Exercise brief:
Leave out every picture, and return exactly the lines from the line containing "868x269 pixels." through the end of the records below, both inclusive.

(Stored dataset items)
Segment Open
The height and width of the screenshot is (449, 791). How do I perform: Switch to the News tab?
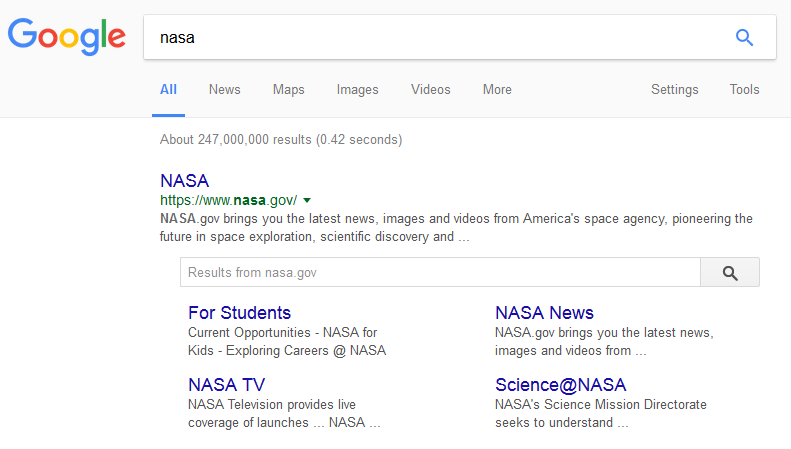coord(224,90)
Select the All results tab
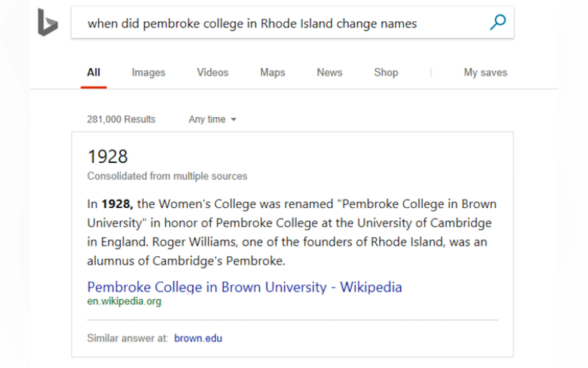 tap(94, 72)
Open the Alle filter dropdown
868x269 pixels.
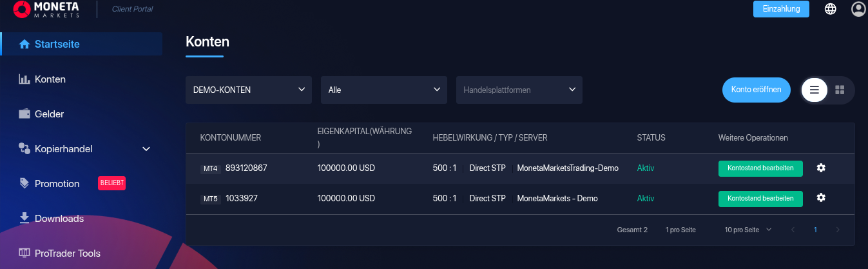click(x=383, y=90)

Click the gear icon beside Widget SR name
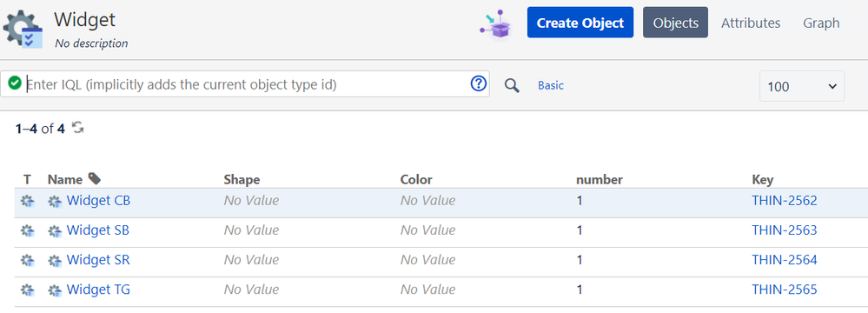point(54,260)
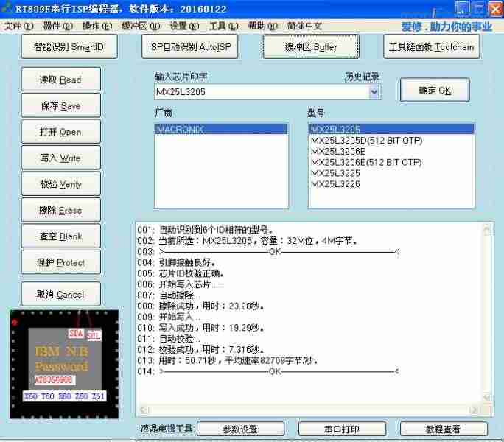504x442 pixels.
Task: Choose MX25L3225 model entry
Action: (335, 173)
Segment Closed
Answer box:
868x269 pixels.
click(x=383, y=90)

Click the gear icon beside Widget SR name
point(54,260)
504x442 pixels.
Task: Choose MX25L3225 model entry
Action: (335, 173)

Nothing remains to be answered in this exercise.